Bonifica Micorosa aggiudicata con ribasso record: una delle ditte in gara ricorre al Tar

E' stata impugnata presso il Tar di Lecce l'aggiudicazione dei lavori di bonifica della discarica di Micorosa all'Ati Comeap, con ribasso record del 74 per cento. Il ricorso è stato presentato dalla ditta Trs Servizi Ambiente Srl. A detta del ricorrente, è illegittima la procedura con cui il progetto esecutivo è stato appaltato alla Comeap

BRINDISI – E’ stata impugnata presso il Tar di Lecce l’aggiudicazione dei lavori di bonifica della discarica di Micorosa all’Ati Comeap, con ribasso record del 74 per cento. Il ricorso è stato presentato dalla ditta Trs Servizi Ambiente srl (capogruppo di un costituendo raggruppamento temporaneo di imprese con Salvaguardia Ambientale Spa, Treeerre Spa, Dalcas Spa e Sinnica Service Srl). A detta del ricorrente, è illegittima la procedura con cui il progetto esecutivo è stato appaltato alla Comeap (per  un importo di circa 28 milioni di euro, rispetto a un base d’asta di 48 milioni).

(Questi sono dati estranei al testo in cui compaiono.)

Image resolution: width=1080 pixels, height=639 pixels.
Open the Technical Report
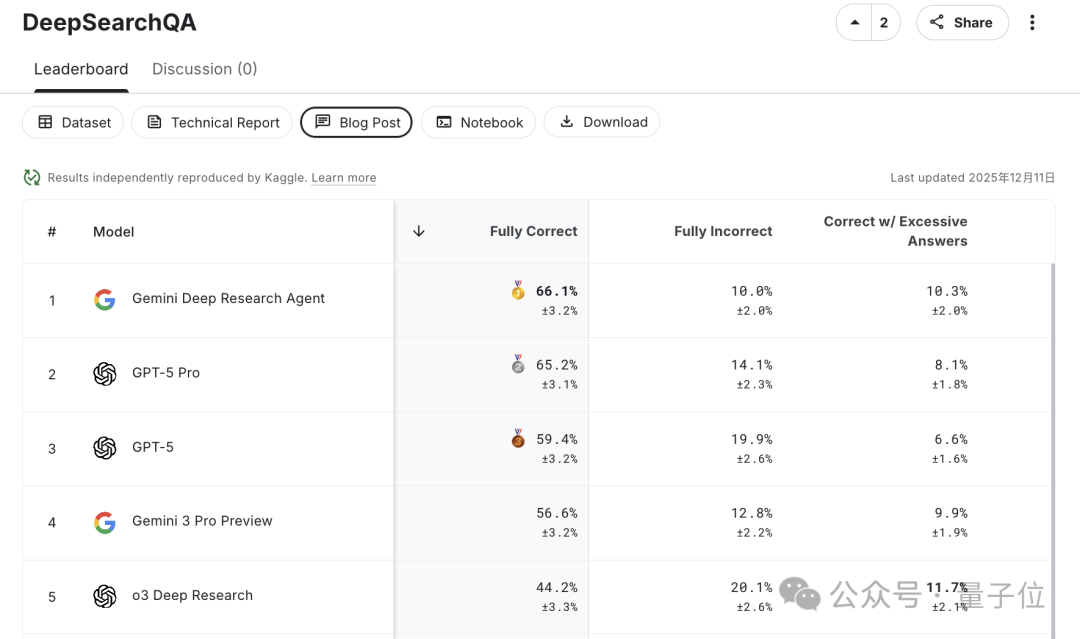click(212, 122)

In particolare viene contestata la fase di verifica dell’anomalia dell’offerta, sotto vari profili. Su tutti la regolarità dei contratti di avvalimento. Per questo, la Trs ha chiesto l’annullamento, previa sospensione, dei seguenti atti: la determina con cui è stata comunicata l’aggiudicazione definitiva alla Comeap; alcuni verbali di gara, fra cui “il numero 2 della commissione di gara del 24 novembre 2014, nella parte in cui non ha disposto l’esclusione dell’Ati Comeap dalla gara per le ragioni indicate nel ricorso”; l’offerta economica della Comeap e delle relative giustificazioni rese; “Nei limiti dell’interesse delle ricorrenti, di tutti gli atti presupposti, antecedenti, conseguenti e, comunque, connessi a quelli impugnati, anche se non conosciuti, qualora ostativi all’accoglimento del presente ricorso”.

La Trs ha chiesto inoltre la declaratoria di inefficacia del contratto di appalto, la condanna a disporre il subentro della ricorrente nell’aggiudicazione e “il risarcimento del danno per equivalente, prudenzialmente quantificato nel mancato utile (10 per cento dell’offerta di gara), nel danno curriculare (5 per cento dell’importo a base d’asta) nonché nelle spese sostenute per la partecipazione alla gara, ivi comprese le spese per la progettazione, con riserva di quantificazione in corso di causa anche a seguito di Ctu".

Proprio il ribasso da guinnes con cui la Comeap si è aggiudicata l’appalto, insomma, è alla base del ricorso presentato dalla Trs Servizi, a  detta della quale la procedura di gara e i provvedimenti che ne sono scaturiti sarebbero illegittimi e gravemente lesivi della propria immagine. Complessivamente furono sei le offerte “anormalmente basse” sottoposte a procedura di verifica. Oltre a quella della ditta vincitrice, le altre oscillavano fra percentuali di ribasso del 50 per cento e del 58 per cento rispetto alla base d’asta. Ma nonostante i moniti sull’abnormità di tali ribassi lanciati dal presidente di Ance (Associazione nazionale costruttori edili) Brindisi, Pierluigi Francioso, si procedette comunque con l’aggiudicazione definitiva.  

Il dirigente del settore Affari legali del Comune, l’avvocato Francesco Trane, sta acquisendo la documentazione riguardante il procedimento in questione, a supporto della costituzione di parte civile dell’amministrazione comunale (deliberata dal sindaco Mimmo Consales), in vista della camera di Consiglio che deciderà sulla richiesta di sospensione avanzata dalla ricorrente. Per la bonifica della falda del Sin (primo stralcio) dell’area Micorosa, il Comune di Brindisi aveva ottenuto un finanziamento di 48 milioni di euro (40 milioni attinti da fondi statali assegnati alla Regione; i restanti otto milioni elargiti dal ministero dell’Ambiente), di cui ne verranno utilizzati solo 28.

C’è poi una parte privata dell’intervento che verrà coperta dalla società Syndial con uno stanziamento superiore ai venti milioni di euro. La discarica, attigua al petrolchimico, contiene un’enorme quantità di fanghi industriali e veleni derivati da lavorazioni chimiche. Si tratta del primo stralcio di lavori previsti nell’area Sin di Brindisi. La seconda tranche verrà effettuata con un finanziamento pari a 25 milioni di euro stanziato, ciascuna per la propria parte, da tutte le grosse aziende attive nella zona industriale di Brindisi.